LIST OF TASKS —
(a) Translate the following sentence from the text on Canada's second-hand economy into French: "This includes buying or selling, along with swapping, renting or donating second-hand items."
(b) Revise the portion of the text on Canada's second-hand economy starting with "An estimated $28.5" and going on through "donating second-hand items.", writing "used goods" in place of "second-hand items".

An estimated $28.5 billion worth of second-hand items changed hands in 2017 and more Canadians than ever – 85 per cent of us – are getting in on the action in one form or another. This includes buying or selling, along with swapping, renting or donating second-hand items.
A total of 2.3 billion items were given new life through the second-hand economy in 2017 – a 23.8 per cent increase over the previous year – for an average of 80 items being acquired or disposed of by the average participant. When broken down by practice:
- Canadians are disposing of more items per person on average, compared to acquisitions (43 items disposed of vs 36 acquired);
- However, acquisitions increased by 14 per cent from the previous year, while disposals saw a slight decline (down by more than 6 per cent);
- Second-hand purchases grew significantly in 2017, up 20 per cent from 2016 now making up half (51 per cent) of all acquisitions, followed by receiving donations (32 per cent);
- As for disposal practices, donations continue to dominate, making up 62 per cent of all items Canadians got rid of last year, followed by resales (26 per cent - up slightly by 5 per cent);
- Other disposal practices saw significant declines (swaps were down 30 per cent, and rentals down 32 per cent).

DATASET EXTRACT —
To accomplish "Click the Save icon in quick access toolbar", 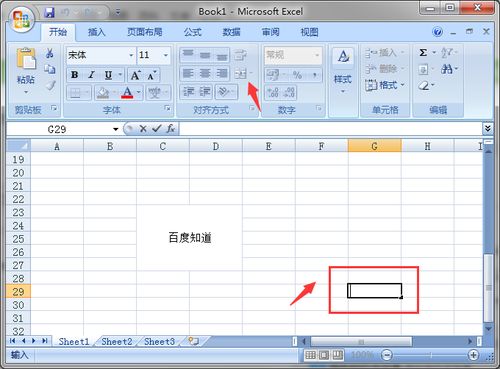I will point(50,12).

SOLUTIONS TO THE EXERCISE —
(a) Cela comprend l'achat ou la vente, ainsi que l'échange, la location ou le don d'articles d'occasion.

(b)
An estimated $28.5 billion worth of used goods changed hands in 2017 and more Canadians than ever – 85 per cent of us – are getting in on the action in one form or another. This includes buying or selling, along with swapping, renting or donating used goods.